#### [SELECTED PASSAGE]
==============================
# no gas gauge



## the eggman (Nov 17, 2009)

I have a 2000 k 3500 dully with 2 gas tanks.
My gas gauge quit working. I would think the
sending unit in the tank is bad but since i have
2 tanks I am not sure because I would think 1 would
still be working. I do not know how a lot about how the 
2 tanks work. But I do know that their is no switch
to change tanks and the gas gauge would read both tanks 
together . Any input on how the tanks work or any thoughts 
about how to fix it would be great.
Thanks,


----------



## JpLawn (Aug 5, 2007)

I have a 99 3500 the same way. There is a transfer pump on the frame between the tanks. The back tank is pumped in to the front tank and then to the motor. We have gone through 10 fuel pumps since it was new. Change the front pump and you should be fine. Ours doesn't work any more and the needle feel off in the dash. So we just us the front tank and watch the mileage. Good luck


----------



## CGM Inc. (Dec 15, 2008)

Same here, watch the mileage and fill up often to be on the safe side!


----------



## MickiRig1 (Dec 5, 2003)

I had new lines mig-ed on to the rusted off ends on my sensor plate. ( My F-250 ) They replaced the level sensor board. Too bad they put the wrong one in! It would read 3/4 when empty and 1/4 when full. I had sealed the hell out of the sensor ring and had no desire to remove it to get it right. I never put gas in it for 3 months! The Wife could not remember how it worked. She would throw $10 in it every time She drove it.


----------



## the eggman (Nov 17, 2009)

I still would like some more thoughts 
on how to fix the gas gauge.
Thanks all


----------



## Brian Young (Aug 13, 2005)

Here's my thoughts on it! They are a crap design period. My 00 GMC has done this since we bought it. Its left my guys stranded and left the repair shop with plenty of $$$$ in their pockets. Its been to 3 different shops to fix this problem and no one can get it right. So far we've replaced sending unit, replaced numerous wires. (there is a set of wires that come into a big junction on the driver side frame right at the end of the cab that has tons of wires to the fuel system, mine were junk) Well the first time out this year and guess what, "hey Brian this thing is spitting and sputtering" the fuel gage read 1/8. So all we're going to do is after about 2 hrs of plowing and an hour or so of salting is just going to keep it topped off and see. This spring its gone! Ive put so much money into this thing that I hate to get rid of it but I just dont have the time to fix it right.
==============================
#### [INFORMATION SUPPLIED]
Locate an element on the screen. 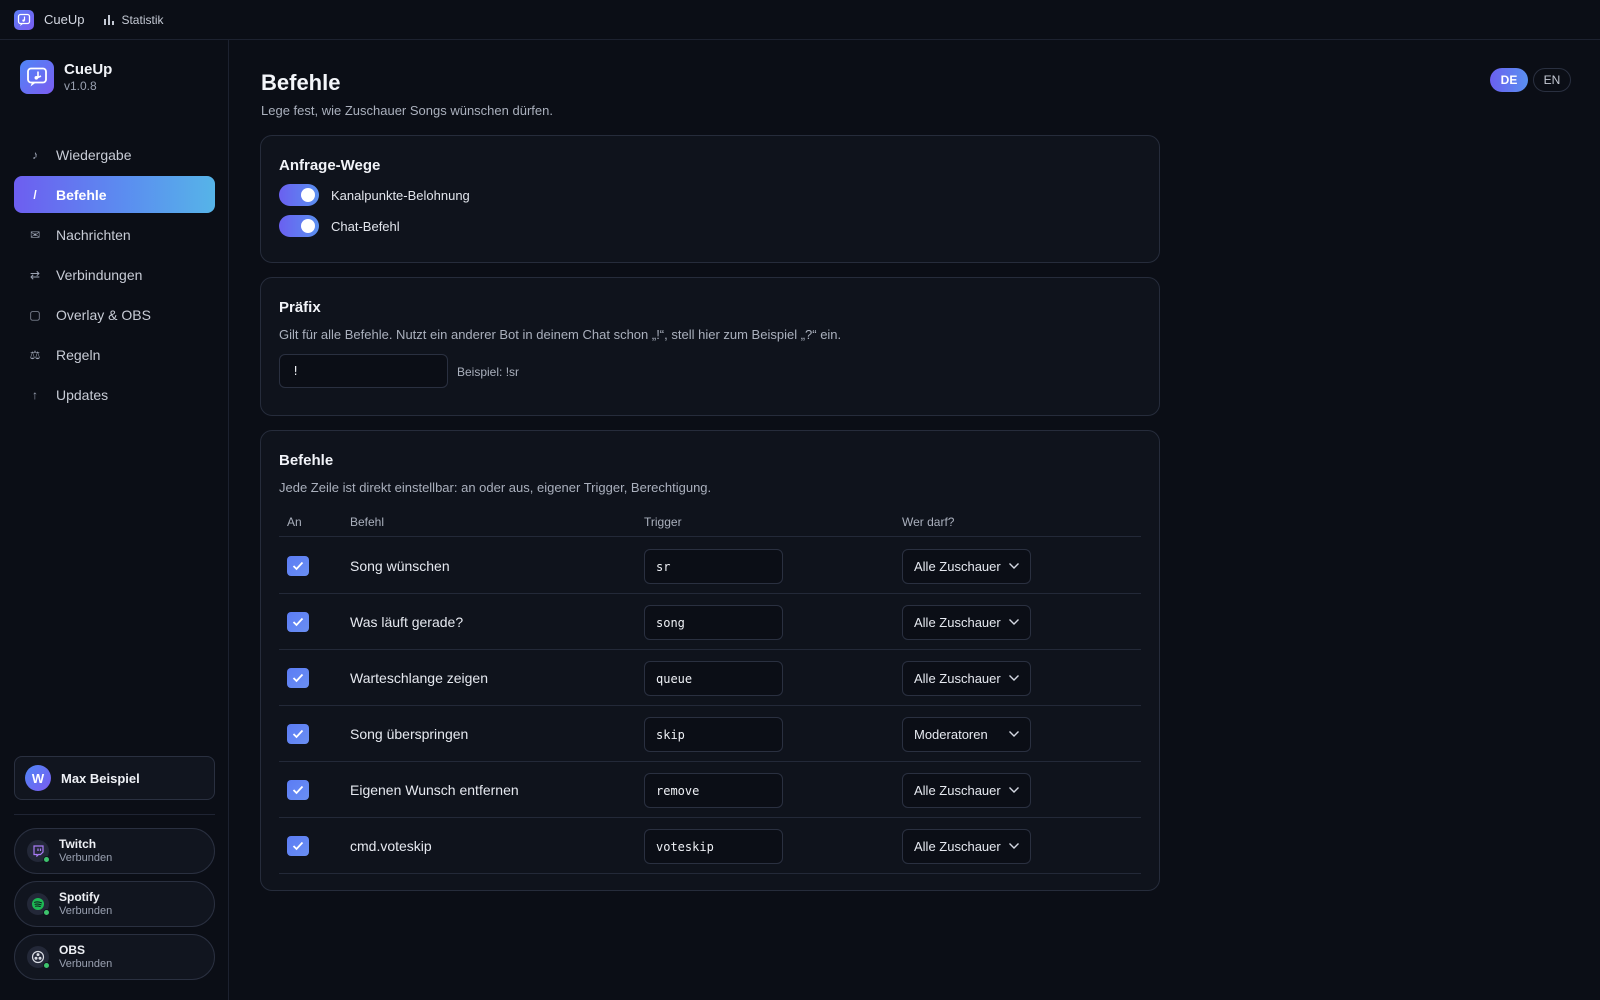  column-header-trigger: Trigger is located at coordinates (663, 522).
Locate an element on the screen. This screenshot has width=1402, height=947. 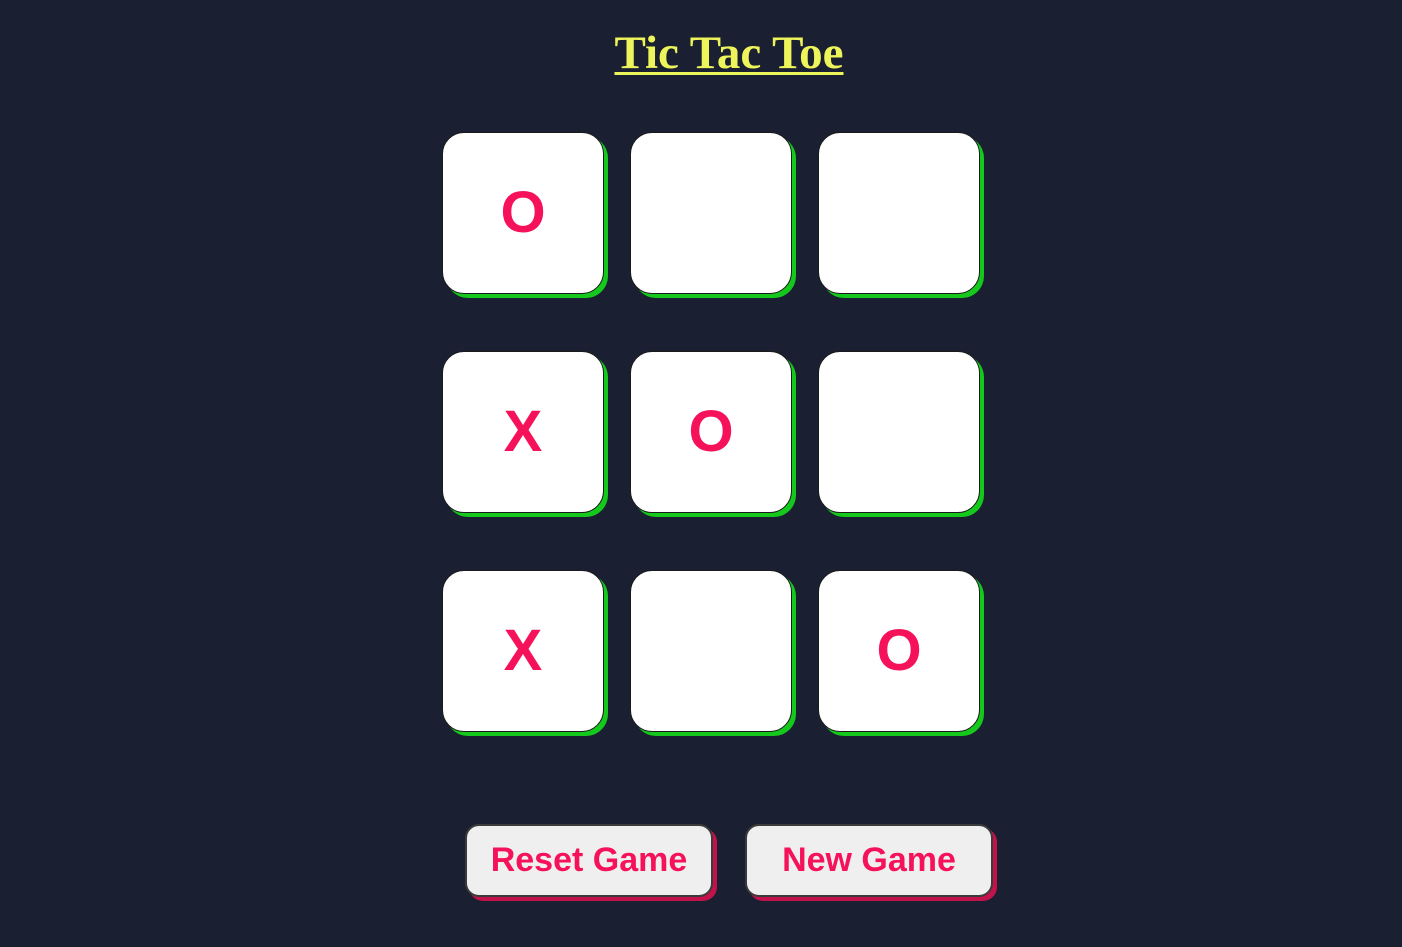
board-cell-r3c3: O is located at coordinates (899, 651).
==============================
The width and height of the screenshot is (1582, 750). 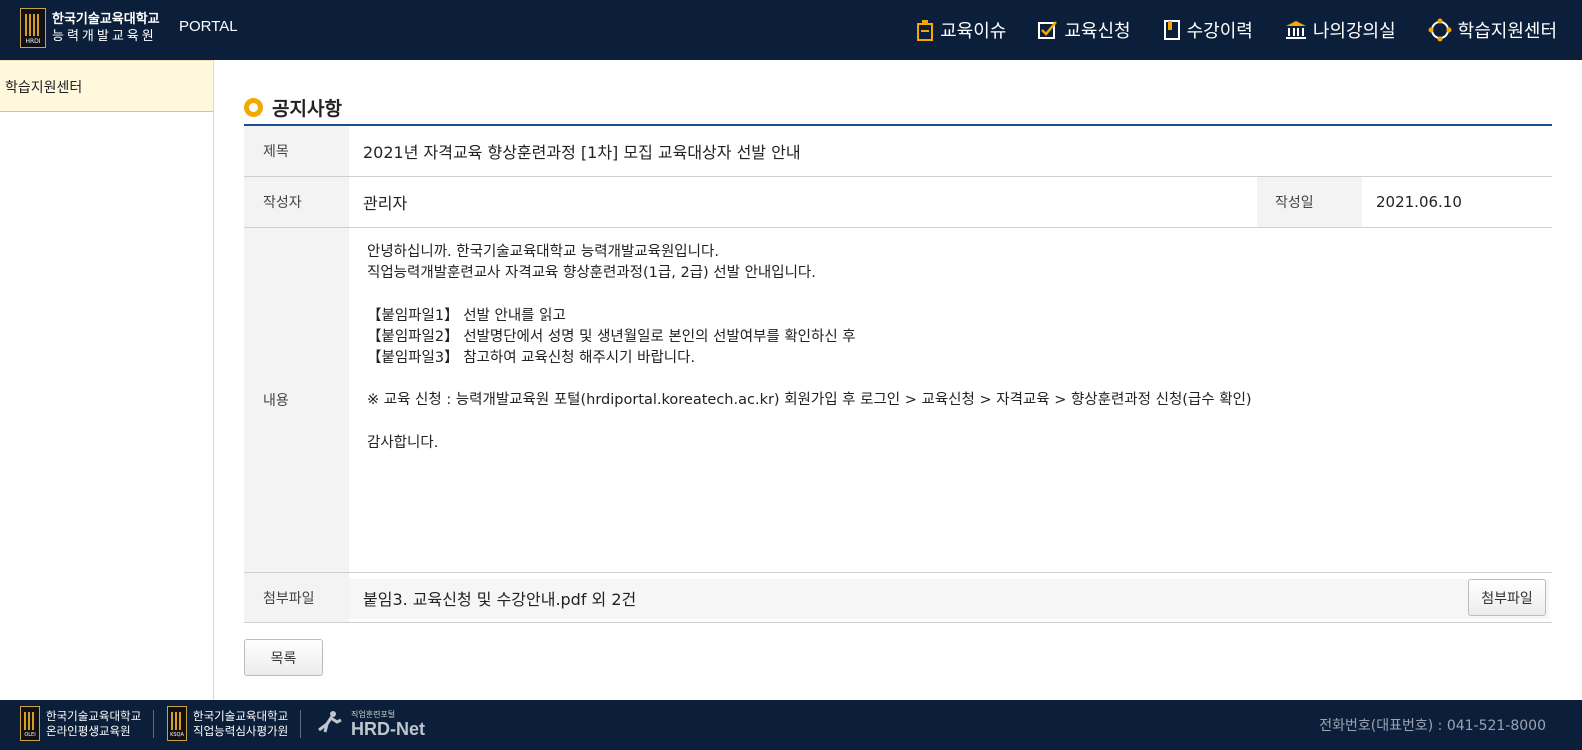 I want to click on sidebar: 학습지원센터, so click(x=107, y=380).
==============================
#### [EXERCISE]
Can you reproduce the passage of the gas gauge thread starting at "## MickiRig1 (Dec" and ending at "the gas gauge.", word for word?

#### [ANSWER]
## MickiRig1 (Dec 5, 2003)

I had new lines mig-ed on to the rusted off ends on my sensor plate. ( My F-250 ) They replaced the level sensor board. Too bad they put the wrong one in! It would read 3/4 when empty and 1/4 when full. I had sealed the hell out of the sensor ring and had no desire to remove it to get it right. I never put gas in it for 3 months! The Wife could not remember how it worked. She would throw $10 in it every time She drove it.


----------



## the eggman (Nov 17, 2009)

I still would like some more thoughts 
on how to fix the gas gauge.